> **Task goal**
Would you please retype, exactly, the lines of the listing below between the line with "Click the back" and the line with "You are a computer-use agent. This", inclusive?

Dataset extract START

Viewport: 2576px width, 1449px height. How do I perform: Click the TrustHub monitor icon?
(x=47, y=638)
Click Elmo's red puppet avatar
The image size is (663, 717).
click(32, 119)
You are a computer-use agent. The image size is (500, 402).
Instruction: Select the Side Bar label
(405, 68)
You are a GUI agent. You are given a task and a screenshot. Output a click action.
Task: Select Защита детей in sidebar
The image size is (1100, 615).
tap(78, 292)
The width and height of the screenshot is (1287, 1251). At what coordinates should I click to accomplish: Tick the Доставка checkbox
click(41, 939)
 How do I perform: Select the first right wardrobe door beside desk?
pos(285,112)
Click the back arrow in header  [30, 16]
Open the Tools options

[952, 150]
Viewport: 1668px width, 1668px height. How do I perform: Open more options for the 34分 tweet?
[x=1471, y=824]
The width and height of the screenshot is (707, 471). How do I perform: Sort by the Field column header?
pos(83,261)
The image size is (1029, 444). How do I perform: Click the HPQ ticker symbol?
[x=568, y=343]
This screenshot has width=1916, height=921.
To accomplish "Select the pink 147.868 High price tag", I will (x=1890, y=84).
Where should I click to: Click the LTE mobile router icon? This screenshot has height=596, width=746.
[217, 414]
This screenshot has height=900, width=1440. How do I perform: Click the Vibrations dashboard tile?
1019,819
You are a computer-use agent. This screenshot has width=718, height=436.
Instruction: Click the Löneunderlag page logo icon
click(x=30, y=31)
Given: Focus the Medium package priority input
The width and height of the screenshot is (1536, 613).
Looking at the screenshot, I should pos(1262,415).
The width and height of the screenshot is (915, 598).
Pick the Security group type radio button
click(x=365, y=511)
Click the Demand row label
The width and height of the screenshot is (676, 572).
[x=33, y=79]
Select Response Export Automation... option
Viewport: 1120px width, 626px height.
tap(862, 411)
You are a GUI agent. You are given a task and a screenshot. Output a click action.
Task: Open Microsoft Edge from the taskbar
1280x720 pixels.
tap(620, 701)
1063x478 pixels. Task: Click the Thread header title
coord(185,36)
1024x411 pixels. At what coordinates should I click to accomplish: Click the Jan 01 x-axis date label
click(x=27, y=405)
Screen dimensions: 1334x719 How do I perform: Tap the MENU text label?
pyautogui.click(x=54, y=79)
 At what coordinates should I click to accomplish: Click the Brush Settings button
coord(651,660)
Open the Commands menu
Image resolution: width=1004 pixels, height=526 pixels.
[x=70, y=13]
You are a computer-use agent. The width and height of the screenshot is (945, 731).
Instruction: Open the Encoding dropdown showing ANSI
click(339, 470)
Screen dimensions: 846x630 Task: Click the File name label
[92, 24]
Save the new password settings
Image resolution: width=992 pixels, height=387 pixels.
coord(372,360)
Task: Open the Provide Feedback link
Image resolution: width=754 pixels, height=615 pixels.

Dataset extract END

> **Answer below**
Click the back arrow in header  [30, 16]
Open the Tools options

[952, 150]
Viewport: 1668px width, 1668px height. How do I perform: Open more options for the 34分 tweet?
[x=1471, y=824]
The width and height of the screenshot is (707, 471). How do I perform: Sort by the Field column header?
pos(83,261)
The image size is (1029, 444). How do I perform: Click the HPQ ticker symbol?
[x=568, y=343]
This screenshot has width=1916, height=921.
To accomplish "Select the pink 147.868 High price tag", I will (x=1890, y=84).
Where should I click to: Click the LTE mobile router icon? This screenshot has height=596, width=746.
[217, 414]
This screenshot has height=900, width=1440. How do I perform: Click the Vibrations dashboard tile?
1019,819
You are a computer-use agent. This screenshot has width=718, height=436.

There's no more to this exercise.